───── Data supplied ─────
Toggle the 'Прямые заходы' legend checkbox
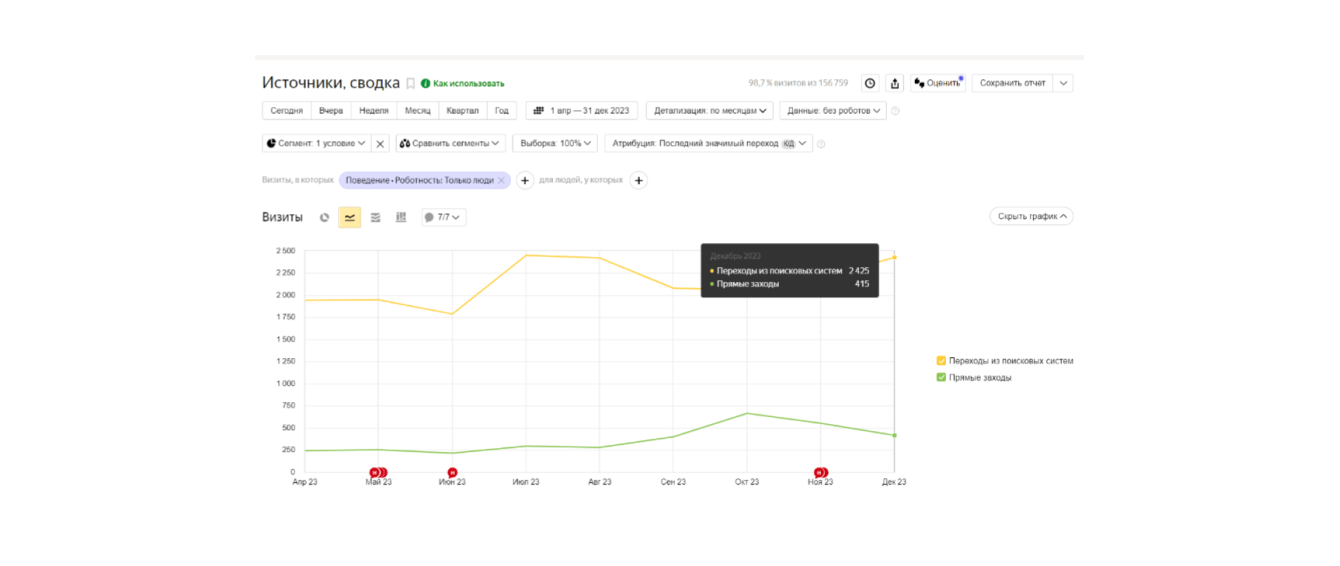 coord(941,378)
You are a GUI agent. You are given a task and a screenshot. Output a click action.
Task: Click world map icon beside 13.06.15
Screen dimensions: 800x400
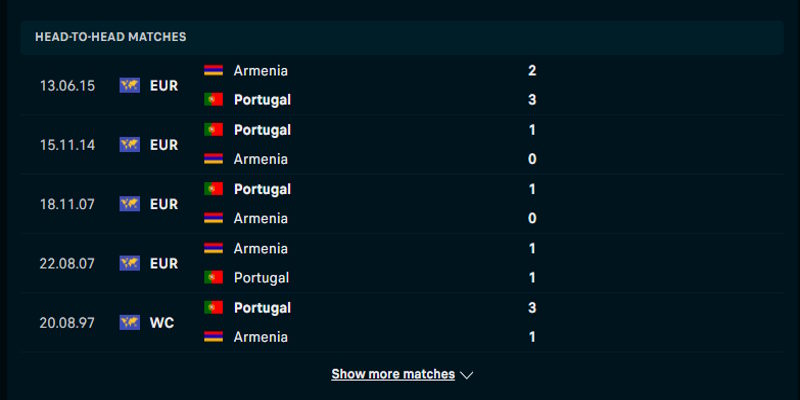129,85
─────
» **Set exercise**: Reproduce every line of the records above, requests included, multiplying each coordinate in the answers by 2.6 and rounding to whole numbers, with halves rounded up. Leave all numbers in the requests unchanged, and leave the pictures out of your answer.

» **Finished task**:
Toggle the 'Прямые заходы' legend checkbox
 coord(2447,983)
You are a GUI agent. You are given a task and a screenshot. Output a click action.
Task: Click world map icon beside 13.06.15
Screen dimensions: 800x400
335,221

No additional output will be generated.